### SELECTED TEXT
○ ○ ○ ○

Life has been challenging in 2016. So I have been suffocating my mother with needyness, drinking wine, staying overly busy, reading books about self-help and worse off people than me for reassurance and therefore doing my regular coping routine.
But in addition to that I have an accountability club where I go and I have to report in on progress I am making on my goals. Right now this seems like a worse idea than that time I signed up for Burn Boot Camp to loose weight and be part of a “Fit Mom Community”- since one of my goals is to write. Due to the fact that I haven’t been able to find the time to write a to do list, I’m writing this nonsense at 5am. Which means I don’t like you, the world, kittens or anything but coffee and everything I’m saying makes no sense at all. So I’m sorry to you and to kittens but I can’t help it.

○ ○ ○ ○

### AVAILABLE DATA

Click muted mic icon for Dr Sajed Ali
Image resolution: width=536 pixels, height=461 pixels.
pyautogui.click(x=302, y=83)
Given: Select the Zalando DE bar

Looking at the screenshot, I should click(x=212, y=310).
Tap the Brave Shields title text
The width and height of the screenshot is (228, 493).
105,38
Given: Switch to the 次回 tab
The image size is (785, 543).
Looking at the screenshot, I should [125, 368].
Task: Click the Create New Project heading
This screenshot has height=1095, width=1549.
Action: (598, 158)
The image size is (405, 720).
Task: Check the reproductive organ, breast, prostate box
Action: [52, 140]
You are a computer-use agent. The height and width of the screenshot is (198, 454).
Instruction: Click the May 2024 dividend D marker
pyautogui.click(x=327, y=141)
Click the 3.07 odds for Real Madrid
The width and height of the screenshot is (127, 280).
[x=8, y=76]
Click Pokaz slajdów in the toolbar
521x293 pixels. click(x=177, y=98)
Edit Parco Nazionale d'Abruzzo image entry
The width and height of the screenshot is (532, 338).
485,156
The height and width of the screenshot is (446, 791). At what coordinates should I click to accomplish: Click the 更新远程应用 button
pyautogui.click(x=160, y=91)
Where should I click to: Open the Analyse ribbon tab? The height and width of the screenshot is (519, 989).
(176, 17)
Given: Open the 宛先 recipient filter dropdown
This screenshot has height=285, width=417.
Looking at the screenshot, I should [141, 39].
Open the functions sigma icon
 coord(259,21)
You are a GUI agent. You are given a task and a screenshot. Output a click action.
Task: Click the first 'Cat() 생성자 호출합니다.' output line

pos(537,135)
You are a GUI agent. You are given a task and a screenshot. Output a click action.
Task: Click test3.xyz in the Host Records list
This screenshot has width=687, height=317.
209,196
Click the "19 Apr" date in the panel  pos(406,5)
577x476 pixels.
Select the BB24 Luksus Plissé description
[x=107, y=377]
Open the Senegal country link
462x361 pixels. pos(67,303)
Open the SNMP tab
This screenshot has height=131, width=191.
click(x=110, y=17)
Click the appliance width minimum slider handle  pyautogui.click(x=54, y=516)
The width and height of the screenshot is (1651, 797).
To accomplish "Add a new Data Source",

○ ○ ○ ○

### PROBLEM DESCRIPTION
Write what comes next in the post about getting through a hard 2016 and reporting to an accountability club. The rows have no connection to the text.

### ANSWER BOX
I also signed up for group therapy. The theme of the group is mindfulness. I went on the wrong day. I can’t make this stuff up. Do you think if I ever manage to attend I am going to have to sit in a circle and say “my name is Jana and I’m a mindless person. I couldn’t even get here in the right day.” Then everyone will say “hi jana” in a strange monotone? Or no one can ever get there and there is no group? That therapist is just a rich genius.
I have to go teach school now. AP psychology test review and the end of World War 1 in World History today.